== WHAT THE TASK REQUIRES ==
Return all of the entries exactly, with nothing added or left out.
━━━━━━━━━━━━━━━━
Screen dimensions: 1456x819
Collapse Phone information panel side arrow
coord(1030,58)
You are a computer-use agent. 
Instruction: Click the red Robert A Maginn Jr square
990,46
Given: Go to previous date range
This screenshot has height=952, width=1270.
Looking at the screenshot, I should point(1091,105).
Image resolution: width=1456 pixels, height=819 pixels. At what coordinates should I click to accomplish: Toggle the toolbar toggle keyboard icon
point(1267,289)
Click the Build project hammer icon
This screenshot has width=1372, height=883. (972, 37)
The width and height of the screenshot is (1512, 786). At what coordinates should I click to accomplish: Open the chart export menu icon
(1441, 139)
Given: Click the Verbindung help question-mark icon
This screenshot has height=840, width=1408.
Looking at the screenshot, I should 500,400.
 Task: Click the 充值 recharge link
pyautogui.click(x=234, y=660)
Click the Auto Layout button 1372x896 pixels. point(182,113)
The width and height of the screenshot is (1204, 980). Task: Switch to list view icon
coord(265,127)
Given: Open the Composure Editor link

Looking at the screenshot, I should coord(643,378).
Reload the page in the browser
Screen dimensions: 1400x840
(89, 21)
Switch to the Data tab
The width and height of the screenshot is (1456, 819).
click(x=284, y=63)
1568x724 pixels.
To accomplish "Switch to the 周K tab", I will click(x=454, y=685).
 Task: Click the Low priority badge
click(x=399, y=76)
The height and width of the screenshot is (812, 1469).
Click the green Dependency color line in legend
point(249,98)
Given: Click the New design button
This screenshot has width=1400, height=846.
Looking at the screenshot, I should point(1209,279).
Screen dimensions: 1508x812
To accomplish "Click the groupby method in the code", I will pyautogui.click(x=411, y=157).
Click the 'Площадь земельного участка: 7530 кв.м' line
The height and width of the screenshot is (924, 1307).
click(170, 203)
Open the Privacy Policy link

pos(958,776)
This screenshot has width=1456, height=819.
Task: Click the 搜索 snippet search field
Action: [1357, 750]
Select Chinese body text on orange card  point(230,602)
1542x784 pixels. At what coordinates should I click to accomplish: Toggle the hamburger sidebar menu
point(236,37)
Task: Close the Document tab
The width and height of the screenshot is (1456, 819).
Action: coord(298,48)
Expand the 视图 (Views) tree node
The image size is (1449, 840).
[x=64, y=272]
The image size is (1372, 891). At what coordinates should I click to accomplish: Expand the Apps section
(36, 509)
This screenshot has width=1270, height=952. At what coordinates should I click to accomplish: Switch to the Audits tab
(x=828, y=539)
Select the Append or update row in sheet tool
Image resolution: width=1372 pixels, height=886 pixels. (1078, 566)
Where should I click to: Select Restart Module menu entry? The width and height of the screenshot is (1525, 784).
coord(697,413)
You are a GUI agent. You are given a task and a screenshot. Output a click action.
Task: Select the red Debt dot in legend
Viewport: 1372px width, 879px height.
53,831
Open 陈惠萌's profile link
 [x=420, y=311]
━━━━━━━━━━━━━━━━
== RESPONSE TO THIS TASK ==
Screen dimensions: 1456x819
Collapse Phone information panel side arrow
coord(1030,58)
You are a computer-use agent. 
Instruction: Click the red Robert A Maginn Jr square
990,46
Given: Go to previous date range
This screenshot has height=952, width=1270.
Looking at the screenshot, I should point(1091,105).
Image resolution: width=1456 pixels, height=819 pixels. At what coordinates should I click to accomplish: Toggle the toolbar toggle keyboard icon
point(1267,289)
Click the Build project hammer icon
This screenshot has width=1372, height=883. (972, 37)
The width and height of the screenshot is (1512, 786). At what coordinates should I click to accomplish: Open the chart export menu icon
(1441, 139)
Given: Click the Verbindung help question-mark icon
This screenshot has height=840, width=1408.
Looking at the screenshot, I should 500,400.
 Task: Click the 充值 recharge link
pyautogui.click(x=234, y=660)
Click the Auto Layout button 1372x896 pixels. point(182,113)
The width and height of the screenshot is (1204, 980). Task: Switch to list view icon
coord(265,127)
Given: Open the Composure Editor link

Looking at the screenshot, I should coord(643,378).
Reload the page in the browser
Screen dimensions: 1400x840
(89, 21)
Switch to the Data tab
The width and height of the screenshot is (1456, 819).
click(x=284, y=63)
1568x724 pixels.
To accomplish "Switch to the 周K tab", I will click(x=454, y=685).
 Task: Click the Low priority badge
click(x=399, y=76)
The height and width of the screenshot is (812, 1469).
Click the green Dependency color line in legend
point(249,98)
Given: Click the New design button
This screenshot has width=1400, height=846.
Looking at the screenshot, I should point(1209,279).
Screen dimensions: 1508x812
To accomplish "Click the groupby method in the code", I will pyautogui.click(x=411, y=157).
Click the 'Площадь земельного участка: 7530 кв.м' line
The height and width of the screenshot is (924, 1307).
click(170, 203)
Open the Privacy Policy link

pos(958,776)
This screenshot has width=1456, height=819.
Task: Click the 搜索 snippet search field
Action: [1357, 750]
Select Chinese body text on orange card  point(230,602)
1542x784 pixels. At what coordinates should I click to accomplish: Toggle the hamburger sidebar menu
point(236,37)
Task: Close the Document tab
The width and height of the screenshot is (1456, 819).
Action: coord(298,48)
Expand the 视图 (Views) tree node
The image size is (1449, 840).
[x=64, y=272]
The image size is (1372, 891). At what coordinates should I click to accomplish: Expand the Apps section
(36, 509)
This screenshot has width=1270, height=952. At what coordinates should I click to accomplish: Switch to the Audits tab
(x=828, y=539)
Select the Append or update row in sheet tool
Image resolution: width=1372 pixels, height=886 pixels. (1078, 566)
Where should I click to: Select Restart Module menu entry? The width and height of the screenshot is (1525, 784).
coord(697,413)
You are a GUI agent. You are given a task and a screenshot. Output a click action.
Task: Select the red Debt dot in legend
Viewport: 1372px width, 879px height.
53,831
Open 陈惠萌's profile link
 [x=420, y=311]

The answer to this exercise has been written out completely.